(TAREA 1) Reproduce sin cambios el tramo del texto «Promesas sobre el bidé» que empieza en "Un poco ya me" y termina en "fe de aquello).".
(TAREA 2) Por favor, sigue escribiendo el texto «Promesas sobre el bidé» a partir de su última oración.

Promesas sobre el bidé

Releí más de una vez el escrito y en cada una de las anteriores lo detesté más que la anterior. Suspiro tras suspiro, cafeína tras cafeína. No hay caso, no quiere arrancar. No importa cuánto me esfuerce en arreglarlo o en re-interpretarlo, no quiere sobrevivir. Este es el momento en el que no sabés si estoy hablando de un escrito, de una persona, o de un auto. Me encanta. Si me sincero, yo tampoco lo tengo muy claro. Pero ese no es el punto, ¿o sí?

Un poco ya me embolé, entre tanto hacer de mecánico medio que ya tire el trapo. Además puede que me haya dado cuenta de unas cuantas premisas difíciles de refutar (doy fe de aquello).

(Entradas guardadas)
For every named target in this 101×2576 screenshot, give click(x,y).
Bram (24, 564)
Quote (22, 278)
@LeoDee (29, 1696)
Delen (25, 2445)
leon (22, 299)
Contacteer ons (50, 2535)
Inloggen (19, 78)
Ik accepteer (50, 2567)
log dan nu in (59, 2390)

(RESULTADO 1)
Un poco ya me embolé, entre tanto hacer de mecánico medio que ya tire el trapo. Además puede que me haya dado cuenta de unas cuantas premisas difíciles de refutar (doy fe de aquello).

(RESULTADO 2)
Sí, sí. Le di muchas vueltas al asunto y mi conclusión siempre es la misma: Qué bochorno. Bueno esa y un par más que no vienen al caso mas no por eso son menos importantes para el argumento.

El problema tanto ya no es no saber el problema, sino su solución (o por lo menos a la que llegaste vos). Porque, dale, del dicho al hecho hay un estrecho, ¿no?. Más que nada porque más o menos sabés lo que tenés que hacer pero cúanta resaca hay que dejar atrás, amigo. Qué difícil y sí, qué bochorno.